A ação não é nova. Desde 2015, o coletivo Arraial do Pavulagem leva o cortejo ao hospital como parte do calendário junino da instituição. A parceria, que já se tornou tradição, representa mais do que um momento festivo. É parte de um projeto sério de humanização do ambiente hospitalar, articulado por profissionais de saúde, educadores e voluntários que entendem que cuidar também é emocionar.
Para Natacha Cardoso, coordenadora de Humanização do Hoiol, levar a cultura popular para dentro da unidade hospitalar tem um impacto além do entretenimento, também favorece o contexto educacional da Classe Hospitalar, onde a proposta é integrar saberes por meio da interdisciplinaridade. “Trazemos a cultura amazônica para dentro da sala de aula, e os alunos aprendem brincando.
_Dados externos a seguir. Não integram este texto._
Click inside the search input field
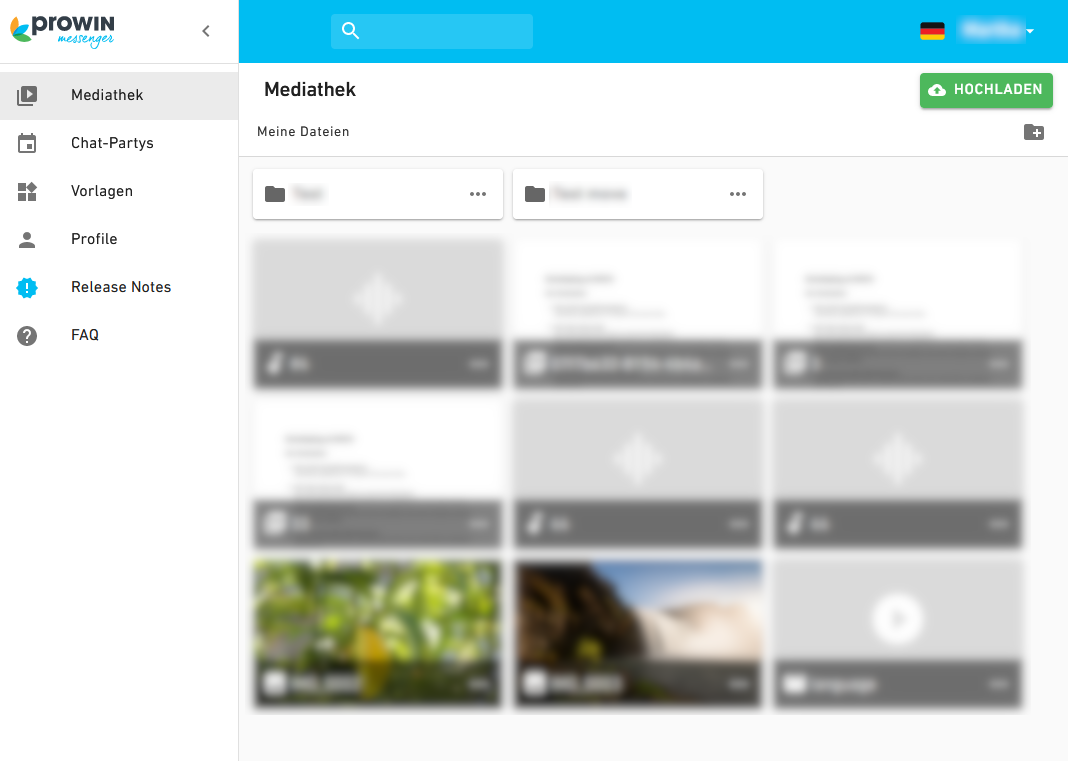The height and width of the screenshot is (761, 1068). coord(440,31)
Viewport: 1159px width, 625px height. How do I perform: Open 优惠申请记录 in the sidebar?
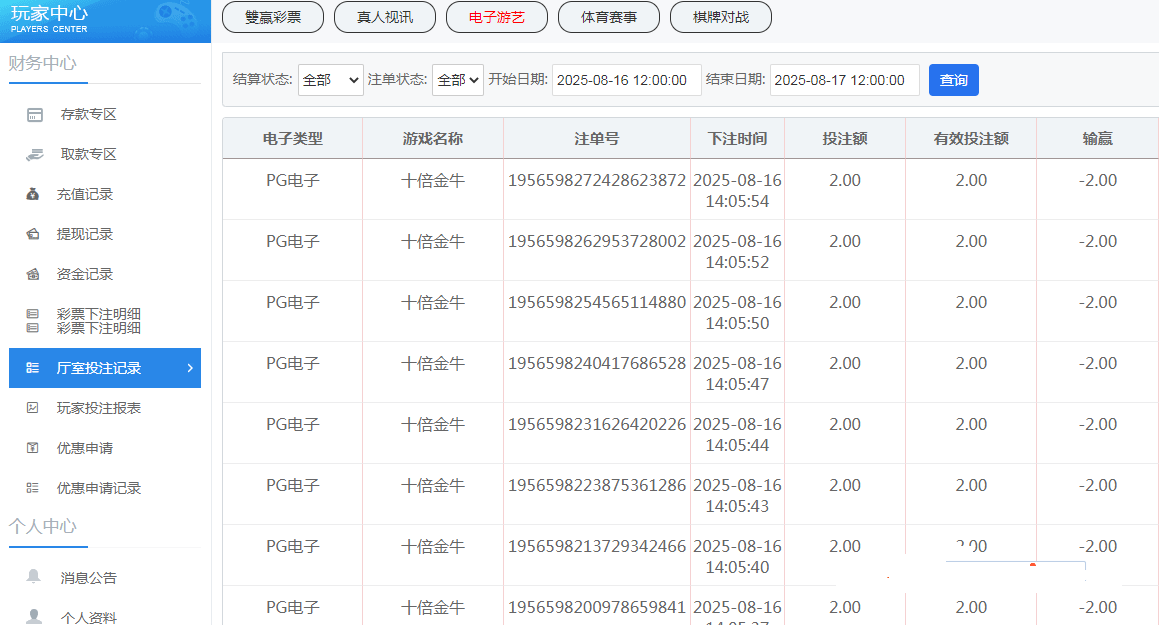click(x=99, y=488)
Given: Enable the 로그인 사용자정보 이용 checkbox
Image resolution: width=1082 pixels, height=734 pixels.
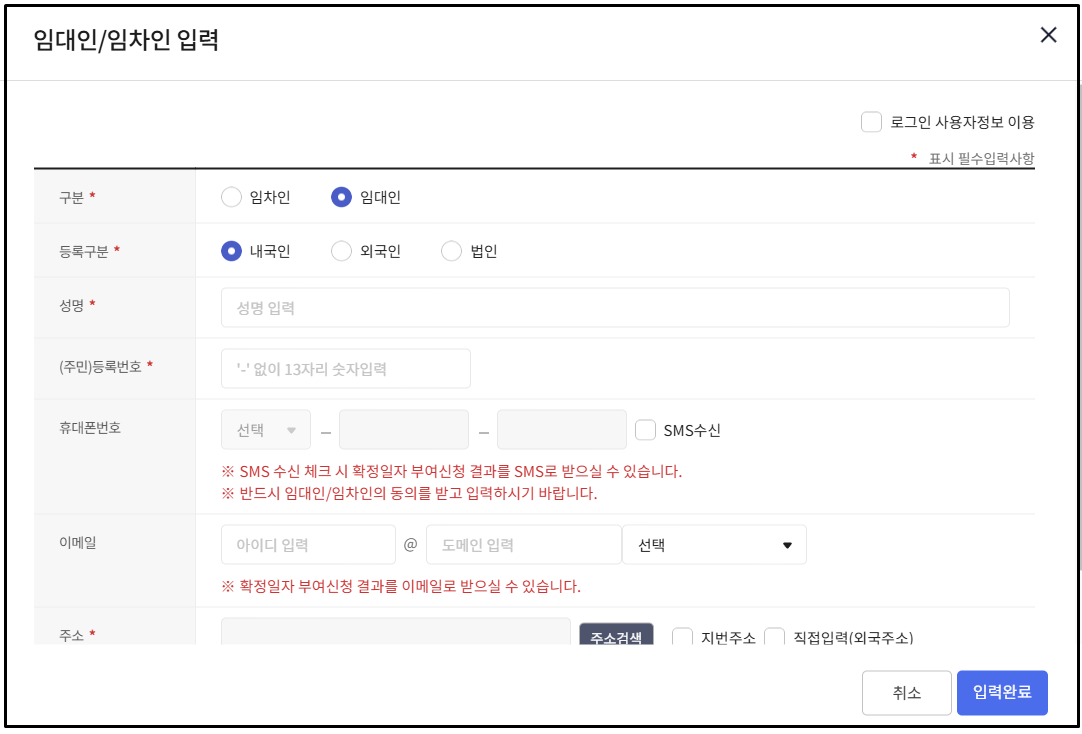Looking at the screenshot, I should 871,121.
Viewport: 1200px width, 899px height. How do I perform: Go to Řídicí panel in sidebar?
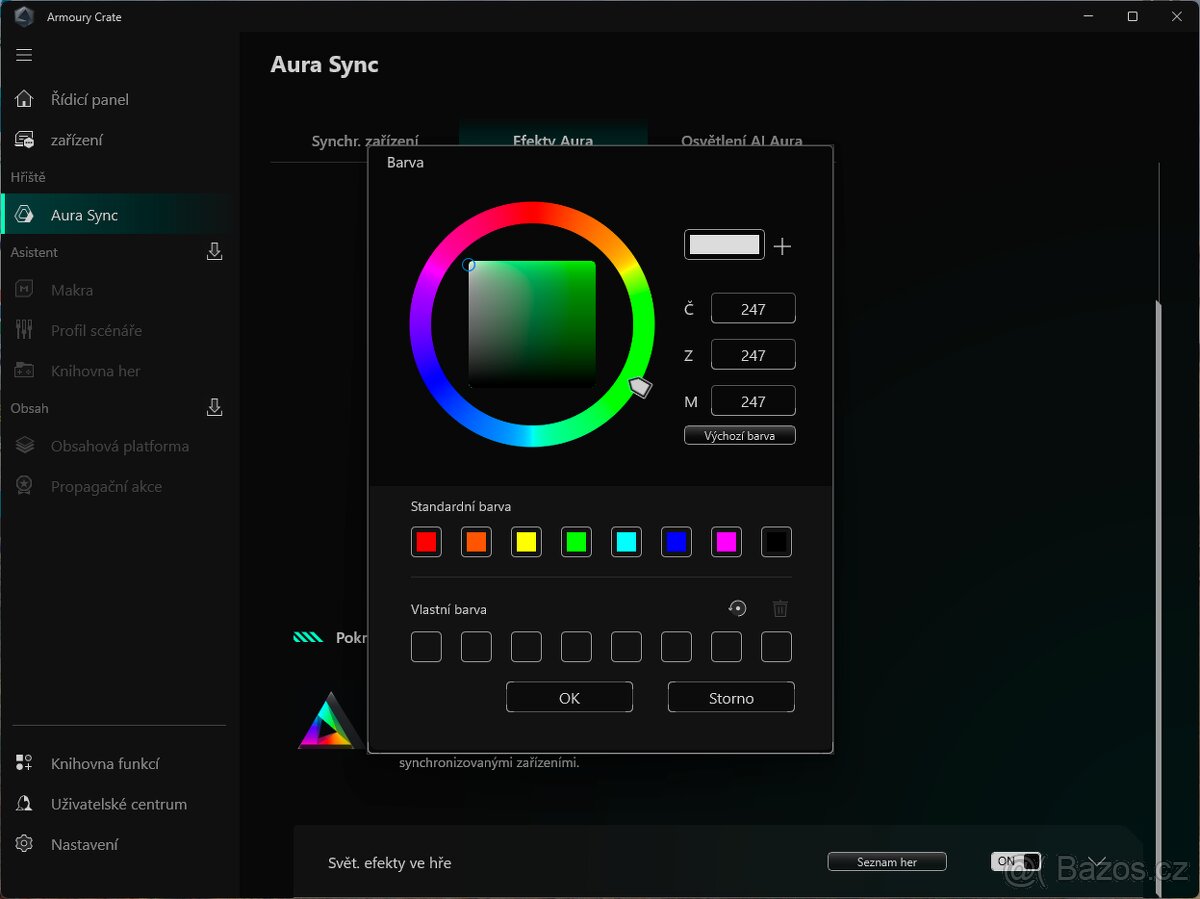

É um jeito lúdico e afetivo de aproximar conhecimento e identidade. Já para os pacientes internados e colaboradores, a presença do boi da Estrela Azul representa um respiro de bem-estar e alegria; o colorido das fitas, a música e o movimento contagiam todos à volta.”
Segundo ela, alguns não podem sair do leito, mas aguardam ansiosos pelo momento. “Percebemos as crianças sentadinhas na porta do quarto, esperando o boi passar, claro que a segurança dos pacientes é sempre prioridade. Antes de qualquer ação com voluntários externos, a equipe de humanização se articula com a enfermagem para garantir que tudo ocorra com o máximo de cuidado. Por isso, meia hora antes da atividade, já sabíamos quais andares poderiam receber o batalhão. Assim, conseguimos levar a festa com segurança, promovendo um momento único de interação, sorrisos e leveza para todos que vivem a rotina hospitalar”, enfatizou.

“Muitos dos nossos alunos vêm do interior e não têm contato com toda essa diversidade cultural. O Arraial traz para dentro do hospital um pedaço da nossa identidade. Eles aprendem, se reconhecem e se sentem parte de algo maior”, disse o professor Marcos Moraes, titular de Matemática da Classe Hospitalar Prof. Roberto França, que é resultado de um convênio de cooperação técnica com a Secretaria de Estado de Educação (Seduc). E por intermédio do Programa de Atendimento Educacional Hospitalar e Domiciliar (AEHD), vinculado à Coordenadoria de Educação Especial (Coees), da Seduc, são garantidas ações inclusivas que respeitam o direito de todos à educação, à cultura e ao encantamento pelo saber.
Aprender com o corpo e com a alma - No embalo do boi, da quadrilha e do carimbó, as crianças também aprendem. A cultura popular, inserida de forma interdisciplinar nas atividades da Classe Hospitalar, desenvolve autonomia, autoestima e identidade. O jovem Nilson resume o que é viver a cultura em um ambiente de tratamento oncológico. “A gente passa muito tempo aqui. Se não fosse por essas atividades, a vida ia ficaria só cinza. Mas com o Arraial, tudo vira cor, som e esperança”, afirmou.

Silvana Pimentel, coordenadora do Arraial do Pavulagem, falou com emoção sobre a participação do coletivo no hospital. “Hoje viemos com cerca de 24 brincantes, mas nosso batalhão é formado por mais de 1.200 pessoas. Todos gostariam de estar aqui, mas por questões de segurança e espaço, precisamos trazer apenas uma parte. Ainda assim, cada um que vem sabe da importância desse momento. É uma alegria imensa para o Arraial poder levar um pouco da nossa cultura popular, com toadas de boi, carimbó e quadrilha para dentro do hospital. A gente vem com o coração aberto, porque sabe que aqui a arte também é cuidado.”
“O cortejo Arraial do Pavulagem pode durar apenas algumas horas, mas o que ele deixa dentro das crianças e adolescentes, e dentro de quem assiste, é emocionante. O riso de quem está em tratamento, o passo tímido de quem levanta da cama para ver o boi, a interação dos pais com as crianças. Tudo isso é parte de algo muito maior, porque a vida continua apesar do adoecimento”, ressaltou Sara Castro, diretora-geral do Hospital.

Serviço - Credenciado como Unidade de Alta Complexidade em Oncologia, o Hospital Oncológico Infantil Octávio Lobo é referência na região Norte no diagnóstico e tratamento especializado do câncer infantojuvenil, na faixa etária entre 0 a 19 anos. A unidade é gerenciada pelo Instituto Diretrizes, sob o contrato de gestão com a Secretaria de Estado de Saúde Pública, e atende pacientes oriundos dos 144 municípios paraenses e estados vizinhos.